"To-morrow night at twelve."

"Good. I shall endeavour to dispose of the sentinel at the gate."

"With the dirk? Nay, I like not that, Oina," said Rob Roy.

"Nay, with this," she replied, laughing, as she took the hunting-bottle of whisky from the basket in which she had brought a breakfast for MacGregor.

"To-morrow night we muster at the burn foot, near Inversnaid. At twelve the attack will commence—twelve remember, Oina; and if the sentinel be not silenced by you, we must e'en trust to the sledge-hammer first and the steel blade after."

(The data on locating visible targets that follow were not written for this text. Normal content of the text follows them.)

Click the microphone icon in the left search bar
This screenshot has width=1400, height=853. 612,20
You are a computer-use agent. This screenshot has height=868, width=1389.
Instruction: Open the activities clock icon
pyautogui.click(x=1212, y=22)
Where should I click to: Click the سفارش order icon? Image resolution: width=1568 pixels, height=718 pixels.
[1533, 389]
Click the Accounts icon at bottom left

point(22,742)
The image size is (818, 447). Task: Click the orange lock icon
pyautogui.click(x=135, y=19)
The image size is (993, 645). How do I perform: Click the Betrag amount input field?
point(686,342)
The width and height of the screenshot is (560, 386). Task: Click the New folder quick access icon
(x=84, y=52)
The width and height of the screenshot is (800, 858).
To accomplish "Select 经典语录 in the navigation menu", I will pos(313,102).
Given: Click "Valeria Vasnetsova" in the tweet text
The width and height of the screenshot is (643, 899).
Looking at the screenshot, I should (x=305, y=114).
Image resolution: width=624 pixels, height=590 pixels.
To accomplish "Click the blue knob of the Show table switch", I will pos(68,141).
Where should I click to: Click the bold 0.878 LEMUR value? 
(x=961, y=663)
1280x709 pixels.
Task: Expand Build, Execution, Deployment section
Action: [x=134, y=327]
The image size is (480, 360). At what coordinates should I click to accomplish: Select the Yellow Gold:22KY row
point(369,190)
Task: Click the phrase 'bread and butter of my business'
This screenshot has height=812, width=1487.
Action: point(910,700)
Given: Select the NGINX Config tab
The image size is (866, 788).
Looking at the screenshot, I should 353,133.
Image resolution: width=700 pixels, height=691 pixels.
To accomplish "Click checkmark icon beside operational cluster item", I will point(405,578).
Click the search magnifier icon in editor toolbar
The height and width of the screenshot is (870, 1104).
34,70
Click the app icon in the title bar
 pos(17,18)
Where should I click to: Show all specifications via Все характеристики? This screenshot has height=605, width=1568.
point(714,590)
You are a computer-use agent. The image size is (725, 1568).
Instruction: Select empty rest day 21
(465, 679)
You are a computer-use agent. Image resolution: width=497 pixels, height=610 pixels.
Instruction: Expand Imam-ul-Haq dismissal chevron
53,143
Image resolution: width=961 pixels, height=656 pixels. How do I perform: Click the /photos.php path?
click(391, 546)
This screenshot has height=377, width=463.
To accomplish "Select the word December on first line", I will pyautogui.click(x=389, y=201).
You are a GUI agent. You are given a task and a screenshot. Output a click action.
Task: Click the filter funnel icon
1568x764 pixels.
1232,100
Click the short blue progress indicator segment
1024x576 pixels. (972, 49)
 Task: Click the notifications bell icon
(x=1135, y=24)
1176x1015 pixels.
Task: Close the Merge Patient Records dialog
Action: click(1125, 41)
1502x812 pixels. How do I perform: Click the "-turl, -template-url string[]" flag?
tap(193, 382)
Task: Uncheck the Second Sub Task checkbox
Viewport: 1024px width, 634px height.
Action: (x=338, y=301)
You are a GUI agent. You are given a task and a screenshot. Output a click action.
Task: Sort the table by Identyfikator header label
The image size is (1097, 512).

When Oina left him to return to the fort the hours passed slowly and anxiously with MacGregor, who in his hiding-place could hear the drums when they were beaten at daybreak, sunset, and tattoo, in the barrack at Inversnaid; and he prayed that the time might come when that sound, which was rendered, by association, so hateful to a Highland ear, would be hushed among his native hills for ever.

Whether victorious or not, Rob Roy could scarcely hope that an act so daring as an attack on a royal garrison would pass unpunished; but he heeded not. By that deed he resolved to make a terrible protest against the usurpation of his land, and the erection of such a building in the country of the MacGregors.

CHAPTER XXIX.
THE STORMING OF INVERSNAID.

The eventful night proved dark and cloudy. The month was April, but already the young buds had burst, and were in full leaf in the wild woods that bordered Loch Lomond, when Rob clambered out of the deep rocky fissure which formed the approach to his cavern, and sought the place of tryst.